■ WORK ORDER:
Which of the lines in the records below hold the string "computer"? Copy every one of them.

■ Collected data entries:
* * *

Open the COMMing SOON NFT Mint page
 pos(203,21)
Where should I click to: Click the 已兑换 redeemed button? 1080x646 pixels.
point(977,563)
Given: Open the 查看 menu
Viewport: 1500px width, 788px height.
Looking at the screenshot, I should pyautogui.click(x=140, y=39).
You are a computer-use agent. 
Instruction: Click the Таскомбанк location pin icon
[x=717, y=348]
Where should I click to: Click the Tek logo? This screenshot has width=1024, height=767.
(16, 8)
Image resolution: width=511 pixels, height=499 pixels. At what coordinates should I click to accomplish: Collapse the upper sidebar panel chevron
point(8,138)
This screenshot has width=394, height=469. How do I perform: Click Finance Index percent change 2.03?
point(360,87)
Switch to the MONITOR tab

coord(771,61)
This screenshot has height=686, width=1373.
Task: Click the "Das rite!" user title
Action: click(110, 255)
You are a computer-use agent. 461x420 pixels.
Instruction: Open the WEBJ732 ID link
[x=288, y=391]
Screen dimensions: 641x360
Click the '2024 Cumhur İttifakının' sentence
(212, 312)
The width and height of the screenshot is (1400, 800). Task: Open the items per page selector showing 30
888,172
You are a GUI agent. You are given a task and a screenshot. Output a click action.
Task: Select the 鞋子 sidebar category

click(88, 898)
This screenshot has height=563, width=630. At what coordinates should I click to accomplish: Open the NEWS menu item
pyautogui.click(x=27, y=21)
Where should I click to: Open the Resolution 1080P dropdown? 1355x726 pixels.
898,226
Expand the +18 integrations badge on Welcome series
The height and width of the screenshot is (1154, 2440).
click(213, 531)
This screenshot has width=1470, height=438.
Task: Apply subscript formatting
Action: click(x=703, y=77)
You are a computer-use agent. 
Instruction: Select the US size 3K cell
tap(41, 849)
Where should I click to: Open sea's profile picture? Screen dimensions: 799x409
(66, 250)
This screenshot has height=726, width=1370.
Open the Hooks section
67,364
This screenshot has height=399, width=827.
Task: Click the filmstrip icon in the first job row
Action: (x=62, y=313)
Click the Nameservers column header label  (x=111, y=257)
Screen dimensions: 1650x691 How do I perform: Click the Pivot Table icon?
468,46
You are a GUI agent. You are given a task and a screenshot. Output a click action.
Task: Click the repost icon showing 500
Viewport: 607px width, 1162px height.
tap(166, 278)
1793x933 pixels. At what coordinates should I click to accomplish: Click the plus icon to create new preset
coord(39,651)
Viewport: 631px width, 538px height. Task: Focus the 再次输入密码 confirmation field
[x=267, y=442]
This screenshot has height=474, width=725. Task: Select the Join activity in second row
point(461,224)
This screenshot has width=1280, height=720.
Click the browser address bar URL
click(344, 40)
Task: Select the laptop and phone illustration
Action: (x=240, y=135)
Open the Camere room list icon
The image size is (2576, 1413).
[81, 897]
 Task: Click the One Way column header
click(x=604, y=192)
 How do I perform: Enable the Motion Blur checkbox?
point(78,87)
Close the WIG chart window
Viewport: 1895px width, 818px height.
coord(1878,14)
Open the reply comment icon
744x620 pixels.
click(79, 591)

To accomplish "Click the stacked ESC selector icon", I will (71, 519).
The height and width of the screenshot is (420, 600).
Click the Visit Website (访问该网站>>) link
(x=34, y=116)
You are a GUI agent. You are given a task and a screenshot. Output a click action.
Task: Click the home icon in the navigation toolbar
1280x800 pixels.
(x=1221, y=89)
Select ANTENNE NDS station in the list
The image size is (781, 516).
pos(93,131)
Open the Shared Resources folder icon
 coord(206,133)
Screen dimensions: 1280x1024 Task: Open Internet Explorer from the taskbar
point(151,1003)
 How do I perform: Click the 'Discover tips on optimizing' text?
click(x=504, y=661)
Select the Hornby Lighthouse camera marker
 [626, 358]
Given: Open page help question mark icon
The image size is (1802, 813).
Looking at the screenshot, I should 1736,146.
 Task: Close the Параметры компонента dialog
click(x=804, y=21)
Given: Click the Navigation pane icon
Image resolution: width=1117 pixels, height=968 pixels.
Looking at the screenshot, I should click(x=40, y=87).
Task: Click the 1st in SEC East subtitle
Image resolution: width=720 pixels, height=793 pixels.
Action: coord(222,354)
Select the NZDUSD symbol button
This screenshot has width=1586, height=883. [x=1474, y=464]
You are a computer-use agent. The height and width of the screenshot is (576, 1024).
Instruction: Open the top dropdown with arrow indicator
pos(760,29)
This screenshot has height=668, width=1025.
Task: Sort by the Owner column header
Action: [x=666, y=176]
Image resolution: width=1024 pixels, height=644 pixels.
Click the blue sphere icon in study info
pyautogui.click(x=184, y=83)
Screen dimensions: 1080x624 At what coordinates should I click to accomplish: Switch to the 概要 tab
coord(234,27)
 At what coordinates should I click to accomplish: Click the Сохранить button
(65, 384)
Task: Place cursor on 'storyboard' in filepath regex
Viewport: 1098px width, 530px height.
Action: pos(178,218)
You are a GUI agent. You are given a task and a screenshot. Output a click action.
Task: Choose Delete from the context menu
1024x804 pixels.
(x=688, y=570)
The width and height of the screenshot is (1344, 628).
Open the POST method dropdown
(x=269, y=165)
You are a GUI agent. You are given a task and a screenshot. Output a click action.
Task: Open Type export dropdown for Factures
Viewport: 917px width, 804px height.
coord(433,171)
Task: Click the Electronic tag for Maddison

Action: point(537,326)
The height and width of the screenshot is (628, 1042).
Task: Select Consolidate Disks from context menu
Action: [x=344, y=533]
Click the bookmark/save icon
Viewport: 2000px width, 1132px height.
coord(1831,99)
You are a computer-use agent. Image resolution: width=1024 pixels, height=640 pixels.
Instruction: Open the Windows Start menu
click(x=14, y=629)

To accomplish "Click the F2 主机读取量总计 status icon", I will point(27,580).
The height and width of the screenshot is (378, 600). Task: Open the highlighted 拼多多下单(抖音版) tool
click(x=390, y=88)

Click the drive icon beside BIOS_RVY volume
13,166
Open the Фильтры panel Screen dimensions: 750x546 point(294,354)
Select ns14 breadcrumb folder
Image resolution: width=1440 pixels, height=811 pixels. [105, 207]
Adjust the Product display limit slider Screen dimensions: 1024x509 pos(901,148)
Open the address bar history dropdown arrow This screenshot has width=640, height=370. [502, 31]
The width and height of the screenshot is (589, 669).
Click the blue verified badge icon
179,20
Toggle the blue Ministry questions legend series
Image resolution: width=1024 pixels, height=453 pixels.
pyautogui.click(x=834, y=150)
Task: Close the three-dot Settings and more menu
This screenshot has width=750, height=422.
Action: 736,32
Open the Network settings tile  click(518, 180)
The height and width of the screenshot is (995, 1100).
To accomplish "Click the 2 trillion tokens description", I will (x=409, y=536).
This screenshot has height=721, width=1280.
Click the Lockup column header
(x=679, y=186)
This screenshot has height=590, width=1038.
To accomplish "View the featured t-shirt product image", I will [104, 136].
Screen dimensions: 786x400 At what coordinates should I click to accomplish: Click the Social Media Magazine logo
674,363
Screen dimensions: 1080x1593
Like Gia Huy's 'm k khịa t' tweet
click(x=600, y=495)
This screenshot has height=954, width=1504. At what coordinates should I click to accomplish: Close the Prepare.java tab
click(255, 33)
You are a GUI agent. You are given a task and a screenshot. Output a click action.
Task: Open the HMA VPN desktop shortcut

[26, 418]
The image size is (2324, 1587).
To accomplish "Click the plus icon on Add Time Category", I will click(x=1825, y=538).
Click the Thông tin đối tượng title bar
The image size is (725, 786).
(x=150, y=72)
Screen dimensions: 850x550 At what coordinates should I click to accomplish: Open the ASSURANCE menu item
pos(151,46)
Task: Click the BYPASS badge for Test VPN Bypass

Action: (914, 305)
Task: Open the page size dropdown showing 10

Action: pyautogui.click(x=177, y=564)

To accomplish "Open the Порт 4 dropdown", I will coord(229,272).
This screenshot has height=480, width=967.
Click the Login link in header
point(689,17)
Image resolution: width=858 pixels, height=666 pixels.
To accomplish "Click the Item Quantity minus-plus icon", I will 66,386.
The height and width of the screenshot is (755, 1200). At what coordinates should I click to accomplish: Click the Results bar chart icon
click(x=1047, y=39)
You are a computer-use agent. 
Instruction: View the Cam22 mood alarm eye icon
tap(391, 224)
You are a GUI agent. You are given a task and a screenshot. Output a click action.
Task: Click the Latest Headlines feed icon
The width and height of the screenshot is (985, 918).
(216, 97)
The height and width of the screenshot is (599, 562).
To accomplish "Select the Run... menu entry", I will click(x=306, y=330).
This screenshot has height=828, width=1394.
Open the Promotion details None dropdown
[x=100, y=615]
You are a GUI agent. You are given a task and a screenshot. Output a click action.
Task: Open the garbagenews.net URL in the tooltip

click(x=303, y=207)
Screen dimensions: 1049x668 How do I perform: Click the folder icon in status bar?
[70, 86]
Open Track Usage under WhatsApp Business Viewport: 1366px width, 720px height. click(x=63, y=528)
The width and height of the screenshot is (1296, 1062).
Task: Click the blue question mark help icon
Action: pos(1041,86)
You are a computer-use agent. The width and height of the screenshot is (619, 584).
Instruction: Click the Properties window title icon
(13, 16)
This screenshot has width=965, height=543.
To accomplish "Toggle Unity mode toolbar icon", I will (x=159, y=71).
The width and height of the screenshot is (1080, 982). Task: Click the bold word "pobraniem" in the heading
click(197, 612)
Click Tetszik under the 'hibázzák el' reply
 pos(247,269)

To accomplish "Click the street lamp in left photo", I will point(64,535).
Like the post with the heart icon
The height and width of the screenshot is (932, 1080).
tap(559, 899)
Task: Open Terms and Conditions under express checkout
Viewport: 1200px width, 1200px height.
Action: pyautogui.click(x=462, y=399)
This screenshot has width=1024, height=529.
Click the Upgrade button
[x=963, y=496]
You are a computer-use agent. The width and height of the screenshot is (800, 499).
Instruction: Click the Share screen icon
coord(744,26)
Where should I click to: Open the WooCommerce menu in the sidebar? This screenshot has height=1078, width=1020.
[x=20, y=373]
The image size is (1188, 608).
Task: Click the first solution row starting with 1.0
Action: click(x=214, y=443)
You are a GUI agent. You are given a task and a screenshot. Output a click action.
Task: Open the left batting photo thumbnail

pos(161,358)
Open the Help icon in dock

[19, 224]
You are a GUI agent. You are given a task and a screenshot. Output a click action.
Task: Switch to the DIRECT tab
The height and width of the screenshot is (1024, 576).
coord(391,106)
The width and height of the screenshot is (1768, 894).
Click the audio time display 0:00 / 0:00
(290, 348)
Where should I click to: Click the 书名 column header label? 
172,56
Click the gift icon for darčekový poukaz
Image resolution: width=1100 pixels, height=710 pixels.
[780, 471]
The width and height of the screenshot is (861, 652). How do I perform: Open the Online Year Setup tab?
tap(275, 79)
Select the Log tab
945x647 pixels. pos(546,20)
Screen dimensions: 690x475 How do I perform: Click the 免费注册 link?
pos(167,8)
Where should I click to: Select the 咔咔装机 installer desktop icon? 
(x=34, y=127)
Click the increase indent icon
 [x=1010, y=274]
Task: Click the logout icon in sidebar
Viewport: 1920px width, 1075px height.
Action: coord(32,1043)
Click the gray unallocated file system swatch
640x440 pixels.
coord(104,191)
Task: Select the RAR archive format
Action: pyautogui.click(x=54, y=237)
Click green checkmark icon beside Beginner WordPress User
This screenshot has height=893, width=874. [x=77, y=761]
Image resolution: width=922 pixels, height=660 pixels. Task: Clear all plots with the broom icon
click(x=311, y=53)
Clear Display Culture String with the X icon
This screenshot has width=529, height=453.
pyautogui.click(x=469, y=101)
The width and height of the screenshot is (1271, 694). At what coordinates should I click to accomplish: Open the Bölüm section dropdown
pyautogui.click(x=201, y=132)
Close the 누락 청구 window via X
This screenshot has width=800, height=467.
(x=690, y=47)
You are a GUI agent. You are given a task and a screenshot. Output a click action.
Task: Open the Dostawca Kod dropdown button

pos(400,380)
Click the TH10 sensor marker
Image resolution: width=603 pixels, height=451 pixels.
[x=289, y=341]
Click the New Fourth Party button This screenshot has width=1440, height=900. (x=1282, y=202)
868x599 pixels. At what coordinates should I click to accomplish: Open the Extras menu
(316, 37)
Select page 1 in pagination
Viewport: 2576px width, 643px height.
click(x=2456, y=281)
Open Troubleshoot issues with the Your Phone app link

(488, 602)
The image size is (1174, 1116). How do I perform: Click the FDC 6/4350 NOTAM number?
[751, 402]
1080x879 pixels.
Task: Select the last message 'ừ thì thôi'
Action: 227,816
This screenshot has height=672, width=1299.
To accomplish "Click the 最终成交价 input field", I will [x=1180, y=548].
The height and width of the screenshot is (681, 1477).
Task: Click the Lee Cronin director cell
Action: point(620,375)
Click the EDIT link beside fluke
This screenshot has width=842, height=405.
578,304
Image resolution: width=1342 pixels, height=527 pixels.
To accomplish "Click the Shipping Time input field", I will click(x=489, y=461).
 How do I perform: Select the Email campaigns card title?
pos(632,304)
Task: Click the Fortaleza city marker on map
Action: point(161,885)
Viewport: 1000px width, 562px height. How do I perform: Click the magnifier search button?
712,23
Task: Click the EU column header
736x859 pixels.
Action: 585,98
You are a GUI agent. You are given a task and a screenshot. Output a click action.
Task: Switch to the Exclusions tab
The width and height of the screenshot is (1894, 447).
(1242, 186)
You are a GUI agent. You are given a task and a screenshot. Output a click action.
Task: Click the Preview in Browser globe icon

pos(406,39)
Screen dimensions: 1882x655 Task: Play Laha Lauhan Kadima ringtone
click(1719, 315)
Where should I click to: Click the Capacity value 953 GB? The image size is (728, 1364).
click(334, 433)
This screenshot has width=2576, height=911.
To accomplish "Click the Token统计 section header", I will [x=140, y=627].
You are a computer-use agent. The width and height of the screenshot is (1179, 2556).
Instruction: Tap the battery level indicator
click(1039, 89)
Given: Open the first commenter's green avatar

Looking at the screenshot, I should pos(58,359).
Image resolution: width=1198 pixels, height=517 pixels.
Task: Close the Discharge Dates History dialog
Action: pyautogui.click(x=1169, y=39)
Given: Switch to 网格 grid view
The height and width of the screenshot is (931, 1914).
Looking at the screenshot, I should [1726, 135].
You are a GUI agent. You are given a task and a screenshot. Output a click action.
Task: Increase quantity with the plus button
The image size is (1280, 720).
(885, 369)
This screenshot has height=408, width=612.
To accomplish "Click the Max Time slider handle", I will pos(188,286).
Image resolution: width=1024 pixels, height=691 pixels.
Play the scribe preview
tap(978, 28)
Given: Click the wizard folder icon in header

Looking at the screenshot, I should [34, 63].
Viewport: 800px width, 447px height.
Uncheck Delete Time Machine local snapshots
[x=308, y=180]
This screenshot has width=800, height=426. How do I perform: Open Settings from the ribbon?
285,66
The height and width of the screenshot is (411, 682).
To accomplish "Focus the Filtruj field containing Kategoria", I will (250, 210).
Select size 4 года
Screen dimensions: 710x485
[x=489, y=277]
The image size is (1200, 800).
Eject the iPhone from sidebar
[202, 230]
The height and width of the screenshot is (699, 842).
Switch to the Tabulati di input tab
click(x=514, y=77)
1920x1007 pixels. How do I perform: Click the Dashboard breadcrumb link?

* * *

■ ANSWER TO THIS PROBLEM:
You are a computer-use agent. 
You are a computer-use agent. 461x420 pixels.
You are a computer-use agent. 
You are a computer-use agent. The height and width of the screenshot is (576, 1024).
You are a computer-use agent. Image resolution: width=1024 pixels, height=640 pixels.
You are a computer-use agent. 
You are a computer-use agent. The width and height of the screenshot is (619, 584).
You are a computer-use agent. The width and height of the screenshot is (800, 499).
You are a computer-use agent. The width and height of the screenshot is (1179, 2556).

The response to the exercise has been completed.